*Task details*. Write out word for word the lines from the one holding "You are a GUI" through the end of the data, and only those lines. Pictures stay out.

═════ Records ═════

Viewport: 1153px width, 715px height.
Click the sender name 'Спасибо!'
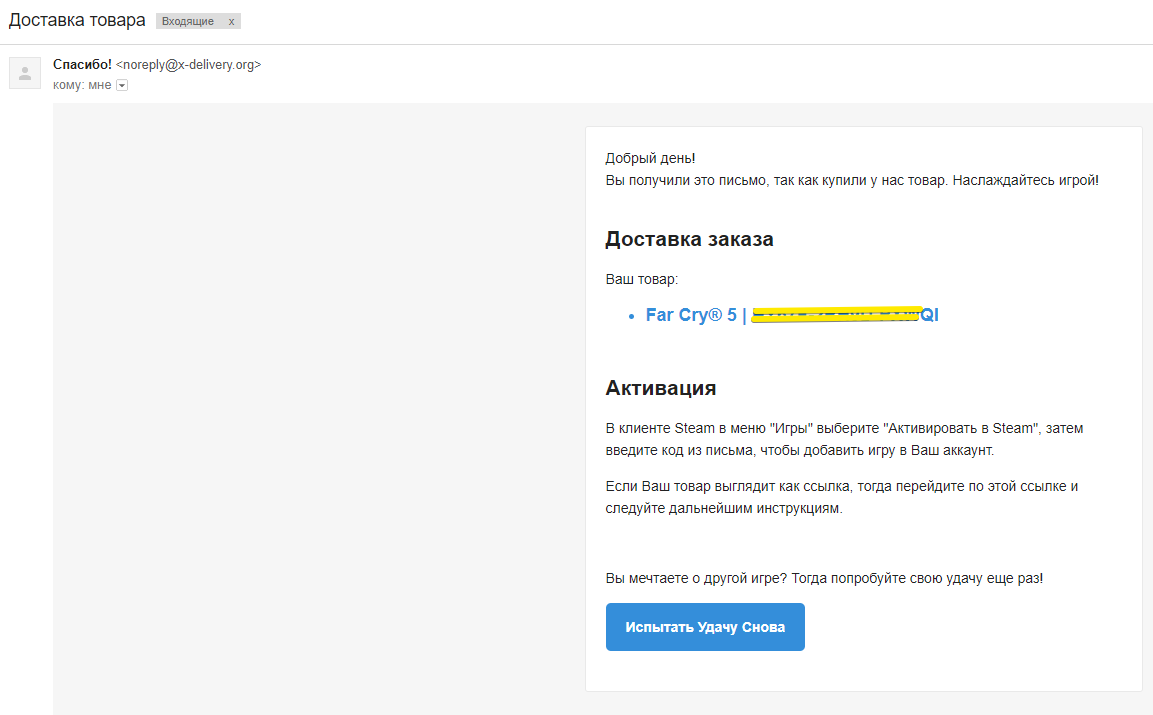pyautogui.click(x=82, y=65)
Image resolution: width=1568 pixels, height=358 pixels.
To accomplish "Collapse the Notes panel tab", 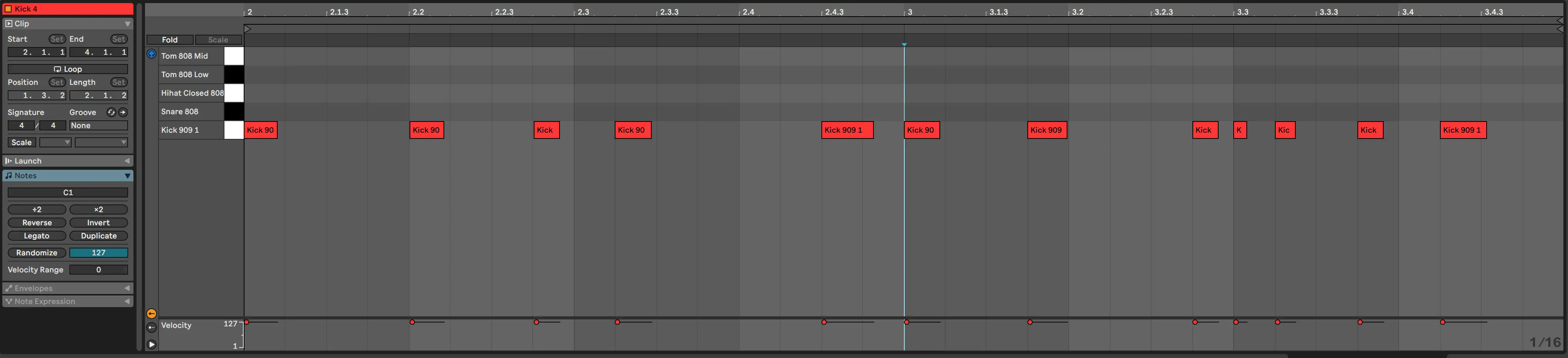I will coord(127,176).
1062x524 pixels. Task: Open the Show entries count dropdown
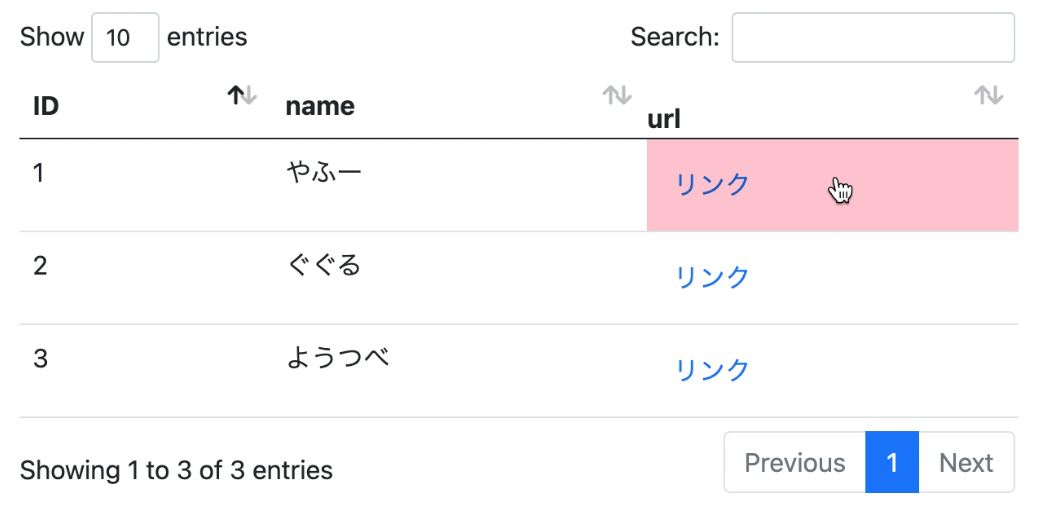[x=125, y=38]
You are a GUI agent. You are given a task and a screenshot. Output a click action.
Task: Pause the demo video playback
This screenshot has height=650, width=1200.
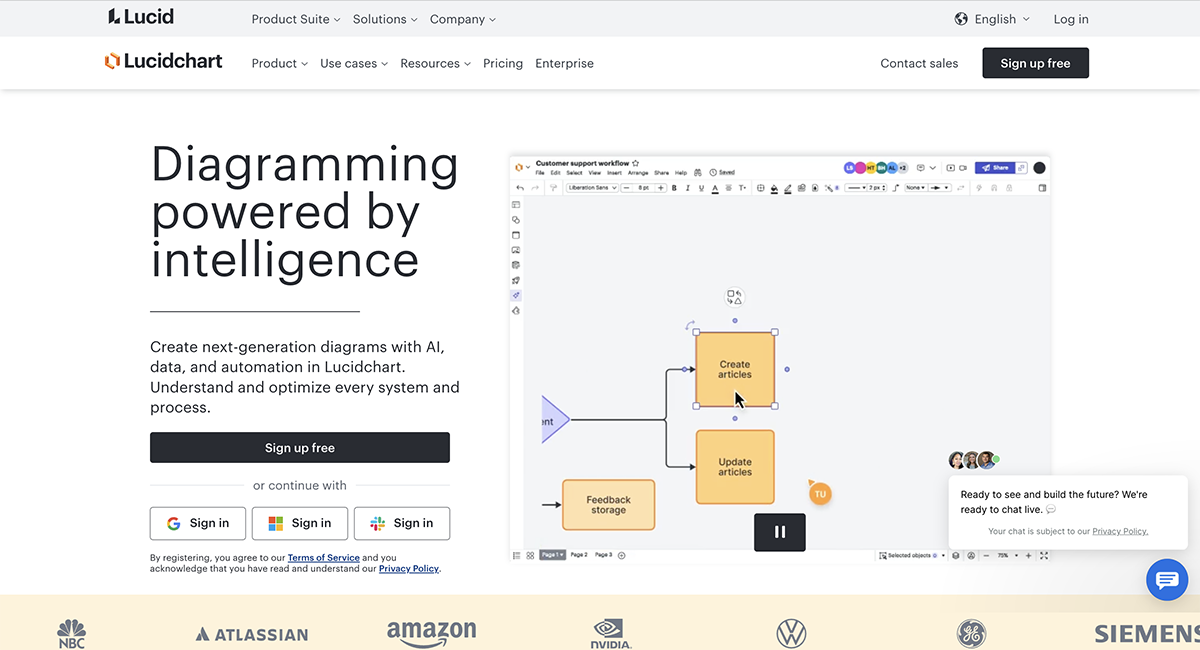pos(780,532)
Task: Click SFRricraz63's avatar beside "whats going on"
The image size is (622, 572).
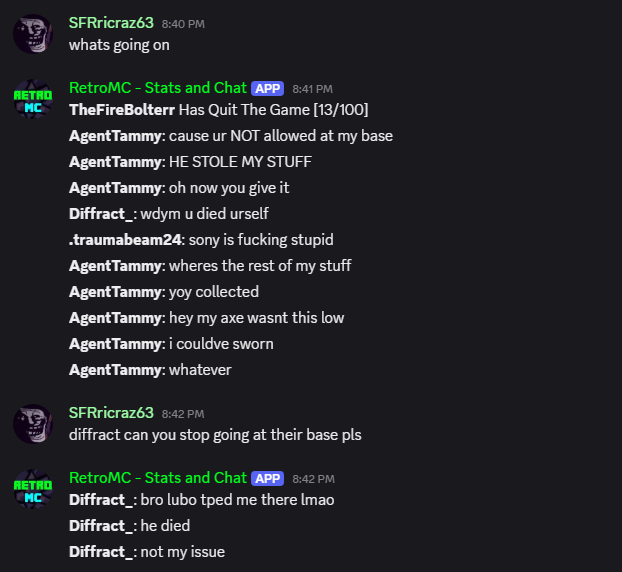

═════

*Task answer*.
You are a GUI agent. You are given a task and a screenshot. Output a click action.
Task: Pause the demo video playback
This screenshot has height=650, width=1200.
pos(780,532)
Task: Click SFRricraz63's avatar beside "whats going on"
The image size is (622, 572).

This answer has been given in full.